╭─ DATA FOR THIS TASK

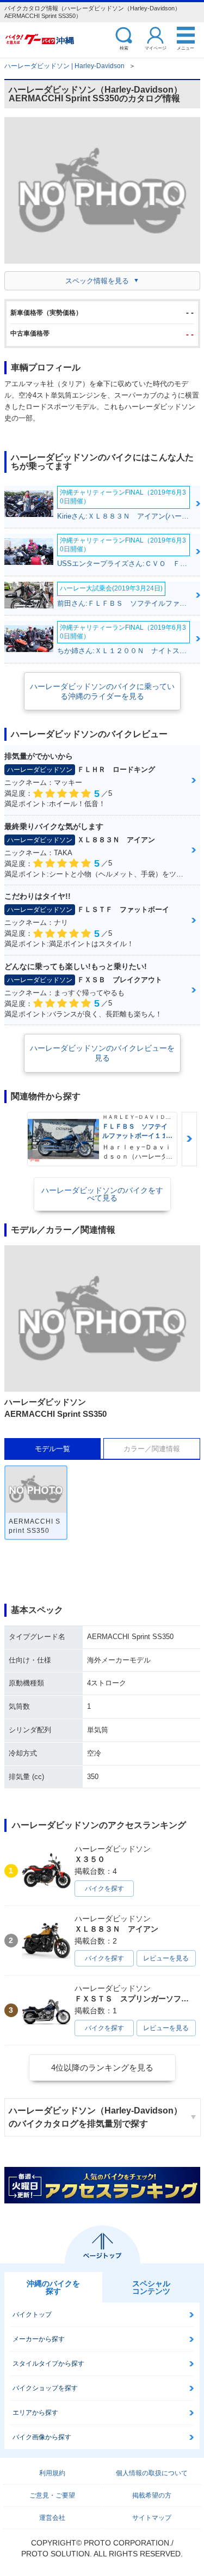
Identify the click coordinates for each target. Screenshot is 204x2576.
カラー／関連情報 (151, 1449)
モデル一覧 (52, 1449)
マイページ (155, 47)
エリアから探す (35, 2412)
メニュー (185, 47)
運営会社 (52, 2518)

╰─

» EXERCISE OBJECTIVE:
Reproduce the records in full, exactly as they appear, and show none of the pictures.

» EXERCISE ANSWER:
Identify the click coordinates for each target. Screenshot is 204x2576.
カラー／関連情報 (151, 1449)
モデル一覧 (52, 1449)
マイページ (155, 47)
エリアから探す (35, 2412)
メニュー (185, 47)
運営会社 (52, 2518)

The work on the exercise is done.